Two examples of Oracle cases in which software asset management can save you millions

License audits can be very painful and costly. But here are two practical examples that show how you can save millions with thorough software asset management.

Of all the IT expenses, companies spend the biggest part of their budget on enterprise software, according to Gartner’s latest figures. The higher the software costs, the greater the financial risks. Software asset management (SAM) is therefore more important than ever – especially for large organizations. Proactive management of licenses, costs and use of software provides organizations millions. Let me illustrate this with two Oracle Database examples.

Closing a gap of 13 million euros
Oracle is known for its complex licensing policy and aggressive audit practices. This is what a large energy network company also experienced. The organization received an audit letter for their Oracle Database software (and some other products) from Oracle License Management Services and SAM immediately became a priority. Knowing that Oracle often conducts an audit for a well-founded reason, the organization chose to conduct an internal audit to chart its compliance issues. This internal audit, which consisted of collecting and analyzing all relevant contracts and analyzing software installation and usage data, revealed a compliance issue of 13 million euros.

This information gave the energy network company the opportunity to close the compliance gap and align the licenses and usage, even before Oracle conducted the audit. Nevertheless, since all optimized data was shared proactively with Oracle, the software vendor decided to completely let go of the audit. But that was not all. In addition, the internal analysis revealed that the network company could save another 700,000 euros on support services. The entire internal audit and optimization process took a few months, but it was worth the investment. The financial benefits were the reason the organization decided to not have a one-time SAM adventure, but to choose a structural approach.

A claim of 260,000 euros
One of Canada’s largest media companies buys its database software from Oracle on a large scale.
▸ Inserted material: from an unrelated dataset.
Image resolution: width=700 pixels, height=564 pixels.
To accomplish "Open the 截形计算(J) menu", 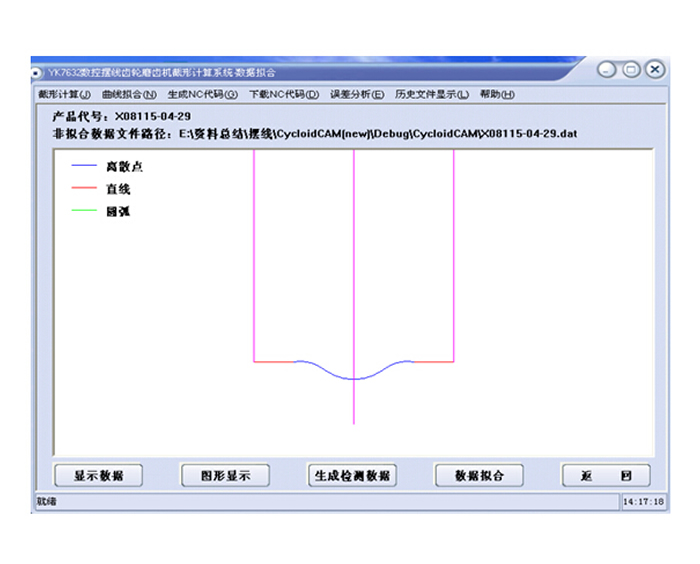I will point(64,95).
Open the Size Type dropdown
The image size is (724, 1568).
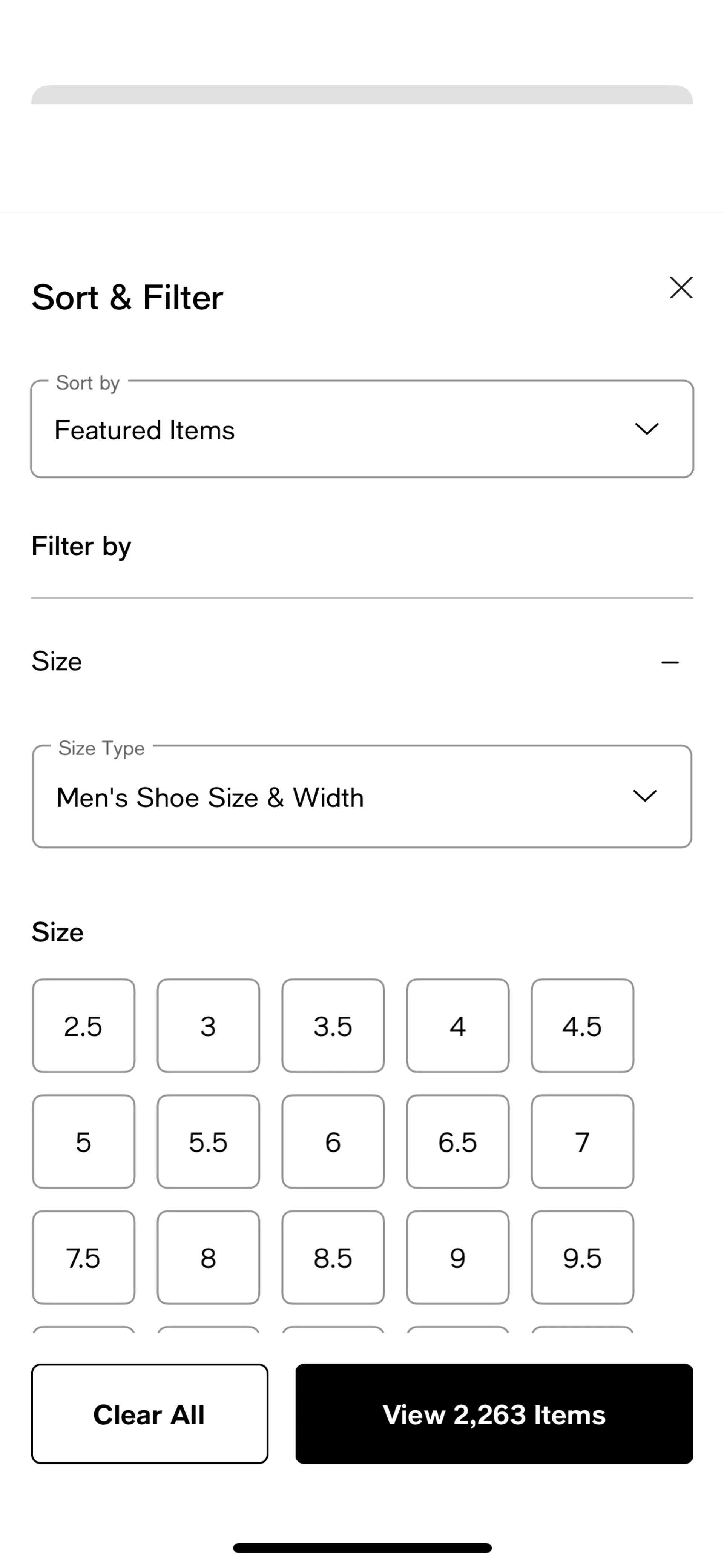pos(361,796)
When Oracle informed the company – without an audit – that they needed to purchase 260,000 euros worth of new licenses due to compliance exposure, the IT team realized they had little insight into the licensing and use of software. The license agreements date back to the ‘90s and over the years they had difficulty staying on top of all their contracts, license rights, and usage details. An internal audit proved again to be the answer, and the outcome also provided some surprising but, above all, much needed insights.

On the first hand, there was no license breach worth 260,000 euros, but no less than 1.7 million euros. This was – fortunately for the media company – not yet known by Oracle. If Oracle would have decided to conduct an audit, the organization would have had a major problem. Now, there was the opportunity to resolve compliance issues in the meantime, by reducing costs, including stopping unnecessary use of licenses. It even appeared unnecessary to purchase the above-mentioned additional licenses. That was a direct saving: if the company would have remained ignorant, it would probably have purchased the licenses. Additionally, 20 percent additional support costs could be saved, as many licenses were not used at all.

Strong starting position
Nothing is more annoying than explaining to the board how it happened that you’ve (again) exceeded your IT budget, because Oracle unexpectedly reported that you still owe them money. Nobody likes such unpleasant surprises, especially if they could have easily been prevented by better management. The above examples show how important it is to manage software licenses and their use structurally. The insight resulting from this gives your IT team a much stronger starting position, and this also applies to other vendors than Oracle. This insight prevents you from unknowingly buying unnecessary additional software or be confronted with a claim. Moreover, you can ensure that the audit letter actually never arrives and that you will be in the lead in future negotiations with your software vendor.